Copy the stretch of the perennial grain text from "The sunflower is" through "a perennial sunflower.", changing "annual" to "yearly".
— Start of Document section —
The sunflower is another annual grain producer from a family that includes numerous perennials that are being hybridized to produce a perennial sunflower.

A whole range of other plants such as maize, eastern gamagrass, rice, chickweed, millet and flax offer the promise of productive perennial hybrids. Only staff and resource limitations are holding up more extensive development.

Many of the new hybrids are at the point where they are being integrated into larger ecological environments from which long-term perennial mono-crop production will evolve. And it's time to start moving some of them into different environmental and geographical locations where they can be refined and adapted to a wider range of ecosystems.

This all requires a tremendous investment in infrastructure beyond the resources of the Land Institute, but fortunately, word of their work in Salina is spreading. Over the years the Land Institute has sponsored a Graduate Research Fellows program that has supported over 80 students working on projects related to the Institute's work.

Informed environmentalists around the nation and the world have been watching the Land Institute's research and progress for the day when they could use that gift to repair and restore their part of the world's battered agriculture. Washington, Iowa, Minnesota and Kentucky State Universities along with Cornell and the U.S.D.A's Sunflower Research unit in Fargo, North Dakota, are poised to or have already taken steps to join research in perennial, mono-crop food production. After collaborating with scientists there for seven years, the Aussies from several of their larger institutions are pooling their resources to form an extended perennial grain production program down under.
— End of Document section —
— Start of Dataset content —
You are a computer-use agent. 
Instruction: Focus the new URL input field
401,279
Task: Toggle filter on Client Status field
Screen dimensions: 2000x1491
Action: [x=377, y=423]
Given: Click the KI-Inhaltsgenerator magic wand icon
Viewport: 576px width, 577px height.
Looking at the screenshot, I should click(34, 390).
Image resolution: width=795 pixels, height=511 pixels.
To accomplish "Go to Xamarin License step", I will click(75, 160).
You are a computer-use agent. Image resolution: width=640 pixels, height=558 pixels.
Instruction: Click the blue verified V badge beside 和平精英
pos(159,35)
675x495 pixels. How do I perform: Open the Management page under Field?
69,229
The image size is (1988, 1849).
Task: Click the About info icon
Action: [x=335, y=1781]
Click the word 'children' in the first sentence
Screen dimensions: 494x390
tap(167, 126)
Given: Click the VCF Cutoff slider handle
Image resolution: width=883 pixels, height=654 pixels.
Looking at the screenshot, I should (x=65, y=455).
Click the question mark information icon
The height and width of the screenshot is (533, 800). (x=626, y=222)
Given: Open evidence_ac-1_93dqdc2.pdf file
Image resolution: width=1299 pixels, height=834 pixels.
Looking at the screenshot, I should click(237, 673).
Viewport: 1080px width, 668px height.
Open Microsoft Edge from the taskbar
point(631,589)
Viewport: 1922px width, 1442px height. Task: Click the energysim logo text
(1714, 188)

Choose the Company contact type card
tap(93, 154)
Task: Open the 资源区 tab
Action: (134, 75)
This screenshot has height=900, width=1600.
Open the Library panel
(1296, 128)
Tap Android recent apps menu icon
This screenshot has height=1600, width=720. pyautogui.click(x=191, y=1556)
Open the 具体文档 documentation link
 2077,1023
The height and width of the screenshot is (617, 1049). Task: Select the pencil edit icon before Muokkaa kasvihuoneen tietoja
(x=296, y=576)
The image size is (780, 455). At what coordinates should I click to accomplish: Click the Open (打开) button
— End of Dataset content —
The reply:
The sunflower is another yearly grain producer from a family that includes numerous perennials that are being hybridized to produce a perennial sunflower.